Observers worldwide were shocked by this temper tantrum turned insurrection.

Even Pope Francis remarked, “Thank God this exploded (into the open) so it can be seen, so it can be remedied.”

The NBA’s LeBron James, the No. 1 Social Justice Warrior as an active player in pro sports, wore a provocative t-shirt to his Los Angeles Lakers game the next night with this headline inscription: “Do You Understand Now?” With a lengthy subhead: “In memoriam of the countless black lives lost to police brutality and racial injustice.”

James immediately was targeted with backlash on social media.

One post read, “LeBron is living every black man’s dream in the USA and still complaining. Don’t think he’s ever had to face any problems because of his skin color.”

Another: “A white unarmed woman was shot and killed (during the Capitol Building riots). LeBron has never been accused of being the smartest.”

LeBron, with his t-shirt message, was playing the what-if game, which has been in non-stop mode since that day of infamy in Washington.

What if the mob insurgents had been black instead of white? Suppose the rampagers belonged to Black Lives Matter?

Liberals respond one way (they would have been shot enmasse); conservatives answer in opposite fashion (what about the rioting, looting and arson by black protesters in U.S. cities in 2020).

All of this means that, in the social justice world, 2021 began much like 2020 ended.

Full of angst, awkwardness and accusations.

With liberals vs. conservatives and black folk vs. white folk.

And Twitter vs. Parler.

Twitter banning Trump from its platform on Friday night was a huge development. We can see into the future: conservatives will head to conservative-friendly alternatives, such as the beleaguered Parler, plus MeWe and Rumble, depending on the platforms’ availability. Liberals will dominate Twitter.

That means more national division; so take your corner with no mixing or mingling. White conservatives, especially, likely will feel under siege as resentment and resistance continue to foment and fuel this anti-Democrat, anti-election frenzy.

And that under-siege mentality probably will spawn even more attacks by extremists. That can happen when one group feels picked on.

Which also likely means more sightings of the burdensome stars-and-bars flag.

“January 6 may be the first time the Confederate flag was openly displayed in the Capitol building — a shocking sight that, I hope, will never be repeated,” wrote acclaimed Civil War/Reconstruction historian and Columbia professor Dr.

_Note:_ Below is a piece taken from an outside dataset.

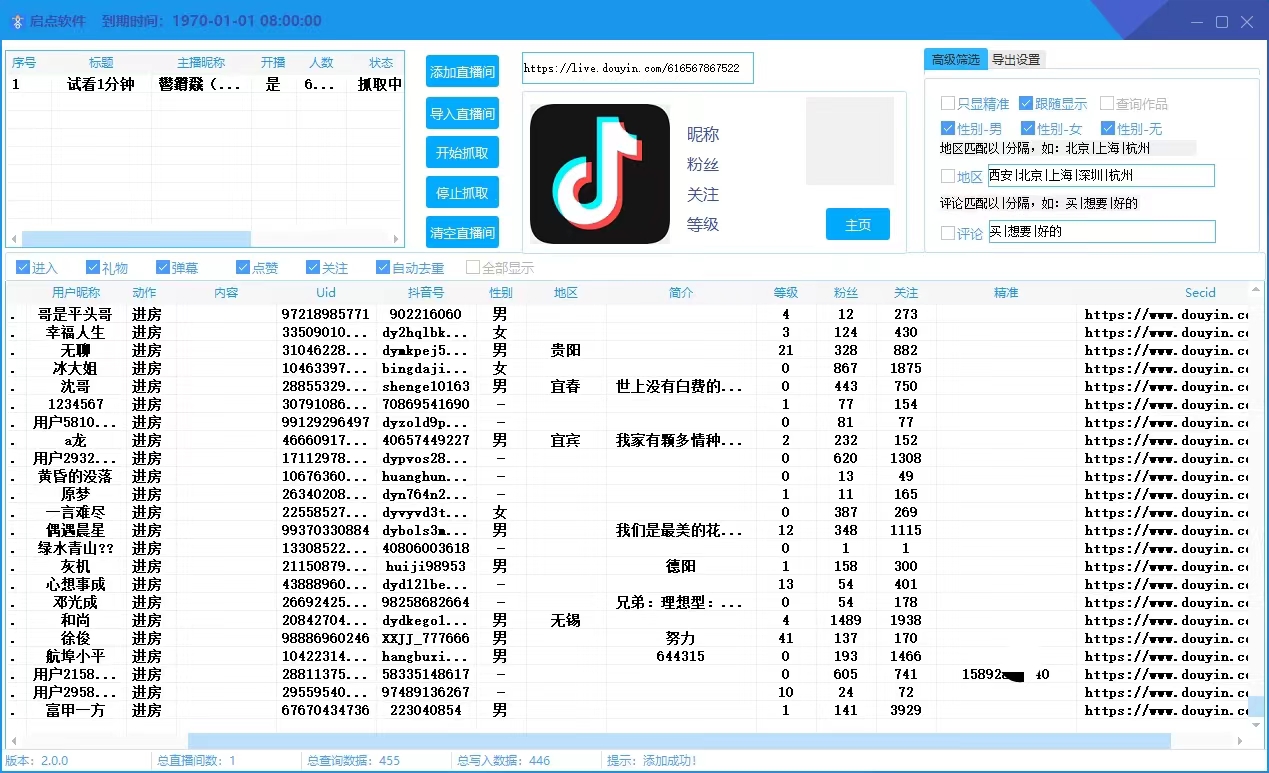Open the streamer's 主页 page
This screenshot has width=1269, height=773.
pos(857,225)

Eric Foner for “The Nation” magazine. “But in his opposition to the removal of monuments to Confederate leaders and to renaming military bases on the grounds that they erase ‘our’ history, Trump has consciously identified his presidency with the Confederacy and the white nationalism at its core.”

We can hear the political right’s Chirping Chorus amp up with this familiar free-speech grievance: Why are controversial figures such as Louis Farrakhan and duplicitous leaders from China, Russia and Iran allowed to tweet but not Trump?

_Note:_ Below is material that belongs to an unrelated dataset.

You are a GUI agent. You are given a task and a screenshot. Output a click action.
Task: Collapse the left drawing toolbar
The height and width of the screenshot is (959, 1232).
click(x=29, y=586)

From the left: There is visual evidence that appears to show some Capitol Hill police officers taking selfies with members of the mob. And some cops discarding barricades and opening doors, allowing mob members to roam the Capitol’s hallowed halls. What’s up with that?

Those incidents offer real-time reflection into LeBron’s t-shirt message — the disparate police treatment in black and white.

This tug-of-war apparently will continue into perpetuity.

The firings might, too:

    -Several Trump supporters participating in the Capitol Coup have lost their jobs,

    -An assistant football coach at the University of Tennessee-Chattanooga was dismissed for tweeting demeaning posts about get-out-the-vote-mobilizer Stacey Abrams, calling her “Fat Albert” and “buffet Big Girl.”

    -Even a health-care worker in North Carolina — wearing her medical scrubs and stethoscope — was ousted for posting this Capitol reaction video on TikTok: “Now if they could only find (Joe) Biden and shoot him between the eyes that’d be great.”

Vitriol and venom.

Like 2020, like 2021 — so far.

In August 1988, when George H. W. Bush garnered the Republican party’s nomination for president, in his acceptance speech, he issued a special request for a “kinder, gentler nation.”

That social appeal is still relevant 33 years later.